== Data for processing

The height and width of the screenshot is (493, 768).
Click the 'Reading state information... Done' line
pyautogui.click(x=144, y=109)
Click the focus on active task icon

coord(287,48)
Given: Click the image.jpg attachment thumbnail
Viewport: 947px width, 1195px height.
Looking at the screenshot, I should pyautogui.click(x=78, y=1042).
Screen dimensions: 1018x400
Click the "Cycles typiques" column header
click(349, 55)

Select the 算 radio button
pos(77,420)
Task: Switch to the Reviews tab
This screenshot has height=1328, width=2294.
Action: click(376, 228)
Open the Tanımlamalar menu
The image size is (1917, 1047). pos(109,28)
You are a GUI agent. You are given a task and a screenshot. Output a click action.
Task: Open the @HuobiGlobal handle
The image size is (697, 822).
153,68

====

▸ **What to work on**
Quote all the records exactly, please, leaving none out.

▸ **Solution**
The height and width of the screenshot is (493, 768).
Click the 'Reading state information... Done' line
pyautogui.click(x=144, y=109)
Click the focus on active task icon

coord(287,48)
Given: Click the image.jpg attachment thumbnail
Viewport: 947px width, 1195px height.
Looking at the screenshot, I should pyautogui.click(x=78, y=1042).
Screen dimensions: 1018x400
Click the "Cycles typiques" column header
click(349, 55)

Select the 算 radio button
pos(77,420)
Task: Switch to the Reviews tab
This screenshot has height=1328, width=2294.
Action: click(376, 228)
Open the Tanımlamalar menu
The image size is (1917, 1047). pos(109,28)
You are a GUI agent. You are given a task and a screenshot. Output a click action.
Task: Open the @HuobiGlobal handle
The image size is (697, 822).
153,68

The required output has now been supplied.